Merger & Acquisition Litigation
Mergers and acquisitions may present conflicts of interest that cause directors and officers to breach their fiduciary duties to public shareholders. Because of the economic significance of such transactions and the fact that conflicts between insiders and public shareholders are exacerbated by the termination of the ongoing relationship – the so-called “final period” problem – latent conflicts that are tolerated in day-to-day management are closely scrutinized by courts in the context of mergers and acquisitions. The same issues are presented by other forms of transactions designed to transfer corporate ownership and control, such as tender offers and reverse stock splits.
Merger and acquisition cases typically involve intensive litigation prior to the closing of the transaction, oriented to uncovering process flaws that can be remedied through injunctive relief. Claims for damages based on an inadequate price are then litigated after closing. Individual claims demanding appraisal are also litigated post-closing, often in a consolidated action with class claims asserting breach of fiduciary duty. In the past year, substantial class damages recoveries were achieved in two litigations led by one of our partners.
We concentrate our M&A practice on cases where members of management face conflicts of interest that prevent them from acting in the best interests of shareholders. Conflicts of interest arise in a variety of circumstances, including the following:
Minority Squeeze-Outs. When a controlling shareholder seeks to acquire the shares held by the public, the controlling shareholder’s broad control over the company and its board of directors is recognized to present the inherent risk that shareholders will accept inadequate terms, based on the fear that the controlling shareholder might force a sale on worse terms or chose to operate the company to serve its own interests. Similar issues are presented by transactions in which controlling shareholders structure sales to provide themselves with benefits different from those received by the minority.

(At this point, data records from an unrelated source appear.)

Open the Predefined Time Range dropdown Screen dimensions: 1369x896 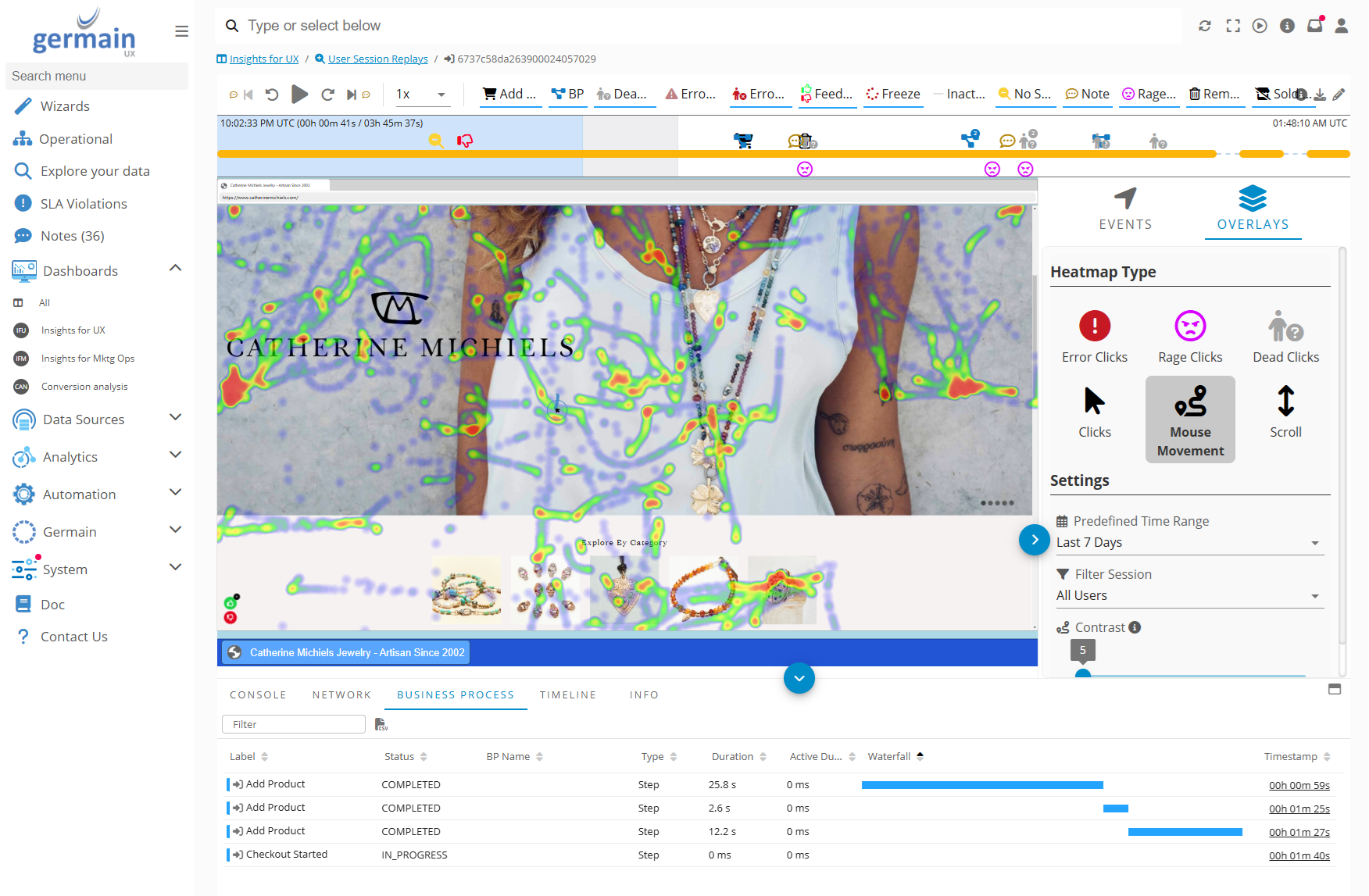(x=1188, y=542)
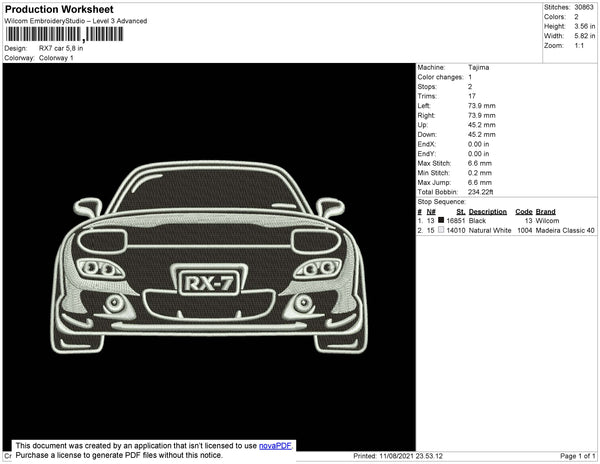Click the St. column header
600x464 pixels.
pos(460,211)
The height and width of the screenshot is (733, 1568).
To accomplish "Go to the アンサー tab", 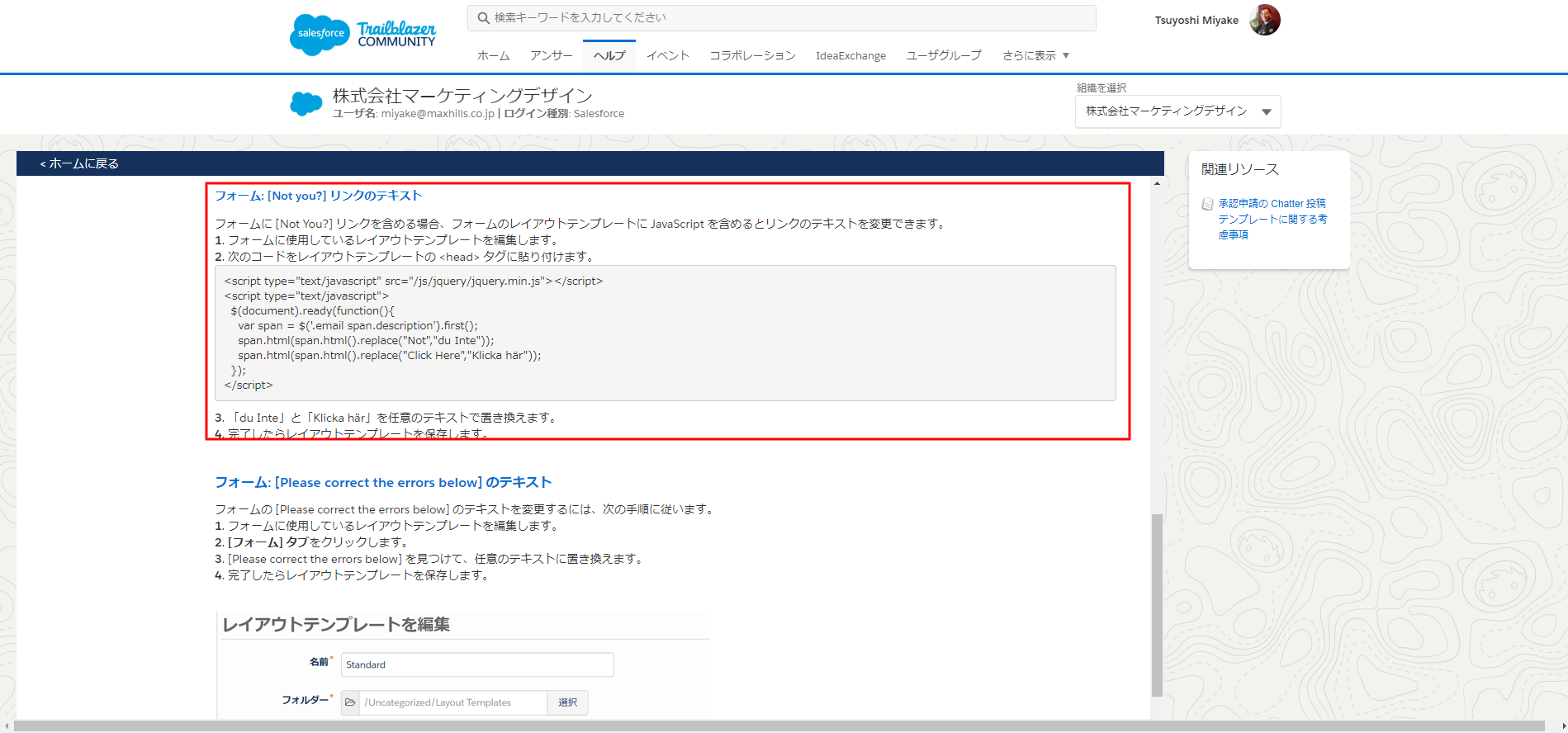I will (x=552, y=55).
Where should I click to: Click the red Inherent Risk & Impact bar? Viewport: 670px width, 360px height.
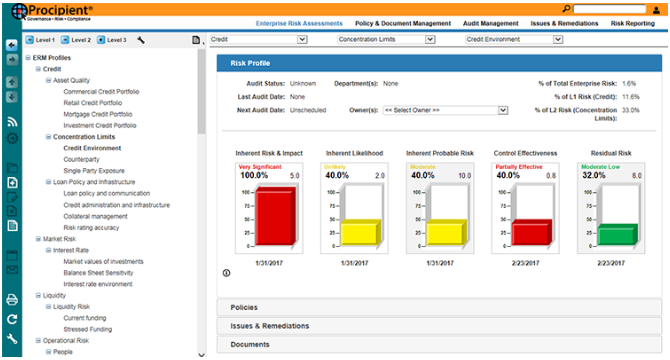point(275,218)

Management and Private Equity-Led Buy-Outs. Management’s interests also often conflict with public shareholders’ when they or an affiliated private equity firm conduct a buy-out. In such circumstances, the financial benefits obtained through accelerated payment of equity grants, other change-in-control payments, and the prospect of continued employment by the acquirer on better terms all provide strong incentives to accept less than full price in sale negotiations.
Management Entrenchment. Corporate managers’ interest in retaining their positions and status can also lead them to resist acquisition offers that would be in the best interests of public shareholders. In such situations, the board’s use of antitakeover devices, such as a “poison pill,” must be closely scrutinized.